Here is a printable version of the recipe (download will begin immediately) or just follow along below:

Pumpkin Soup — Yields 4 small or 2 hearty servings

  • ½ yellow onion, finely chopped
  • 4 stalks celery, finely chopped with leaves removed
  • 4 medium carrots, sliced into thin medallions
  • ½ large bell pepper, finely chopped
  • 1 fresh garlic clove, minced
  • 1 tsp. olive oil
  • 2 teaspoons butter
  • 1 cup canned pumpkin puree
  • 2 cups veggie broth
  • 1 cup water
  • 1 bay leaf, whole
  • ¼ teaspoon grated nutmeg
  • sea salt and black pepper to taste
  • 1 cup heavy cream

Add olive oil and 1 teaspoon of butter to a medium saucepan and heat on medium high heat. Stir in onion, celery, carrots, bell pepper and garlic and sauté until vegetables have softened, about 15 minutes. Stir regularly. Once vegetables are soft, mix in pumpkin puree, broth, water, bay leaf and nutmeg. Season with salt and pepper to taste and bring to light boil. Reduce heat to low and simmer for around 15 minutes, stirring occasionally. Remove pan from heat. Remove and discard bay leaf.
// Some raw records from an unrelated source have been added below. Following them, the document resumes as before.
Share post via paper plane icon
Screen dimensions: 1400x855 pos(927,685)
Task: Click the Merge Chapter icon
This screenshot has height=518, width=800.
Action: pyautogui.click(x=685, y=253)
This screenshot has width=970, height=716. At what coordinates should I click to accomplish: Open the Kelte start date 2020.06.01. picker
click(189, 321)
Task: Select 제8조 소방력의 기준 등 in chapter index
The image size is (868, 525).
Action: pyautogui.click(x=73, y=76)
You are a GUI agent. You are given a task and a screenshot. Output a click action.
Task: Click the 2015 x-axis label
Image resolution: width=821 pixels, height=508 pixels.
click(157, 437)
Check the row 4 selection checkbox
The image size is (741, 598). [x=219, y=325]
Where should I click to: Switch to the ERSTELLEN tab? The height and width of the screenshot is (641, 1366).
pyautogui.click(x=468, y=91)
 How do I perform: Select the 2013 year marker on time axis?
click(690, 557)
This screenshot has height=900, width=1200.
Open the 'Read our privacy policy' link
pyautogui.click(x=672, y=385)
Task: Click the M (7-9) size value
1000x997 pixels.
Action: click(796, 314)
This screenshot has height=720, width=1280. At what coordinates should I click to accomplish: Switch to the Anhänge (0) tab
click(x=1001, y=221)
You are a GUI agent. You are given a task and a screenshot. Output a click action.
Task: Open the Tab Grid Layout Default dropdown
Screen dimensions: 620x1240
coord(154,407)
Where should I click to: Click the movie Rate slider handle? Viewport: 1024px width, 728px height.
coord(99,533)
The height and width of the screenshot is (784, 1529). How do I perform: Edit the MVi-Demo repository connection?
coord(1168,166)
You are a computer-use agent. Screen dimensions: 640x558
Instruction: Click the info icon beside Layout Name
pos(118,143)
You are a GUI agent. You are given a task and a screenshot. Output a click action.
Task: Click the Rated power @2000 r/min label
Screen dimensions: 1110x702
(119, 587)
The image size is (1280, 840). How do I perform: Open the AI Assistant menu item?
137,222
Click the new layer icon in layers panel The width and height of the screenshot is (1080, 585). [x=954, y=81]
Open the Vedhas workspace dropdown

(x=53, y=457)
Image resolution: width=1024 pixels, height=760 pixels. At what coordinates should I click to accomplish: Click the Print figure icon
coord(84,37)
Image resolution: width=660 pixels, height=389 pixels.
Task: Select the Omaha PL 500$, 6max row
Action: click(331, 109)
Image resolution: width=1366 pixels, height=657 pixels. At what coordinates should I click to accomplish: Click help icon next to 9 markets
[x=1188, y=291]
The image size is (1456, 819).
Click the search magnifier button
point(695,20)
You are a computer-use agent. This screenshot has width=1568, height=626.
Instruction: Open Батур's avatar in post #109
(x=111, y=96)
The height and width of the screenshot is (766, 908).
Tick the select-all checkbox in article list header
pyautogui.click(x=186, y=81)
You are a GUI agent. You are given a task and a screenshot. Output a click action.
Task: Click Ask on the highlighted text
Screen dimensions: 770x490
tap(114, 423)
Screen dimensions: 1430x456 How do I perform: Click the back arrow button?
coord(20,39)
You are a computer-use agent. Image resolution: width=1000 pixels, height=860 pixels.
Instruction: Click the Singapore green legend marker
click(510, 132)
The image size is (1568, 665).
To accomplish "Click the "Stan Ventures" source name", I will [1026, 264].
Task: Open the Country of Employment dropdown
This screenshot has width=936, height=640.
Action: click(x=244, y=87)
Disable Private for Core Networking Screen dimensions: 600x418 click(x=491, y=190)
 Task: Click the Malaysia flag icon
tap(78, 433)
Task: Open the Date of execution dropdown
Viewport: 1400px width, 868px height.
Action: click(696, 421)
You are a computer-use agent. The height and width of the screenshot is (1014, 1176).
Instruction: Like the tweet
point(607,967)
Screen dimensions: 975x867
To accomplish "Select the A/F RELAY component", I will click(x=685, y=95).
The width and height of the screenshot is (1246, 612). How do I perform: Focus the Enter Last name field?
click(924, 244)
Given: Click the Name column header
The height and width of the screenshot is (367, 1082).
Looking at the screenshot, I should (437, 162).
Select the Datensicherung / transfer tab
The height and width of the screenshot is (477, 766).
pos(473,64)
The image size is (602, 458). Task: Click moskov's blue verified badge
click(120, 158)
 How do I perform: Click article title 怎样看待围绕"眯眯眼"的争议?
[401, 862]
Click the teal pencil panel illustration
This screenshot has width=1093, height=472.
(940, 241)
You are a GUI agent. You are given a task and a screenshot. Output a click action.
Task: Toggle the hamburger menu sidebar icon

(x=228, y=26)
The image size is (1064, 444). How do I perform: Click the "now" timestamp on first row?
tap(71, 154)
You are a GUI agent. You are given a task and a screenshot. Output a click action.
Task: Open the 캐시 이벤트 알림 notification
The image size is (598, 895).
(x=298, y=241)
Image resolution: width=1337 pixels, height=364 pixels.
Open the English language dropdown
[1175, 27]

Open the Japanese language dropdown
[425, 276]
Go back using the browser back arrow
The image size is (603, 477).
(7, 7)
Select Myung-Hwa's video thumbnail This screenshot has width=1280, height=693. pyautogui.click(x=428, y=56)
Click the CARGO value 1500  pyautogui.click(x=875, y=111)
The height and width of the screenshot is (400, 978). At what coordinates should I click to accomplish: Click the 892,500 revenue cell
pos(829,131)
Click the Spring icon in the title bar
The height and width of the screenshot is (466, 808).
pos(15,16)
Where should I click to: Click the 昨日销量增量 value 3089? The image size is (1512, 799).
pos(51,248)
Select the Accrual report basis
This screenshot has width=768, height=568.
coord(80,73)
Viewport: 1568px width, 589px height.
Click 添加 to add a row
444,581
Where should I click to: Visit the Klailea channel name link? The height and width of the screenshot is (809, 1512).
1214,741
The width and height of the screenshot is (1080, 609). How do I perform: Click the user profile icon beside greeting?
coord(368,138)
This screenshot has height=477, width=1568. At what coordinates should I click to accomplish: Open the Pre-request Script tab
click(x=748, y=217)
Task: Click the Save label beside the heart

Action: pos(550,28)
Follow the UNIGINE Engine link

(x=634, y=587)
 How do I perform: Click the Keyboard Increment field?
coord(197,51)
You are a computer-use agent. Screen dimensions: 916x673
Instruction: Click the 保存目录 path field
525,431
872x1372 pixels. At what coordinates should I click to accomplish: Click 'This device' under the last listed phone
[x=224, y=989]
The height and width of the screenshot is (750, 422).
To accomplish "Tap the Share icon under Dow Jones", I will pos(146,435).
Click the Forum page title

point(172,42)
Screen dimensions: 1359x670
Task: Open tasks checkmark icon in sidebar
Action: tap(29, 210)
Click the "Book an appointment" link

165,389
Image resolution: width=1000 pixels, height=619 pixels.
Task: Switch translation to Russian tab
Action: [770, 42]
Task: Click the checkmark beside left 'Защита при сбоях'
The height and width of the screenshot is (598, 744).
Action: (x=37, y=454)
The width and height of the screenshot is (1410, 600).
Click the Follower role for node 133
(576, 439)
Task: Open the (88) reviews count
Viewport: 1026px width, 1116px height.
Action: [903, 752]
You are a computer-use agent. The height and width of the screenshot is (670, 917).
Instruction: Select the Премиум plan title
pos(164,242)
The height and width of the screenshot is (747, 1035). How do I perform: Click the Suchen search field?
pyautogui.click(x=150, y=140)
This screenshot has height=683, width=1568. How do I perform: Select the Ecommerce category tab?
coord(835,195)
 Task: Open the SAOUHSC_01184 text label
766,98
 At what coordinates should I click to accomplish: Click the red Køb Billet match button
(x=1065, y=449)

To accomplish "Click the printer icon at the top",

Use a handheld immersion blender or countertop blender and blend until smooth, adding in 1 teaspoon of butter while blending. If you will be using a countertop blender, allow soup to cool to a reasonable temperature before blending. Once smooth return soup to pot and pour in heavy cream. Stir gently with a whisk until combined. Heat if necessary and serve with a swirl of cream and sprinkle of nutmeg.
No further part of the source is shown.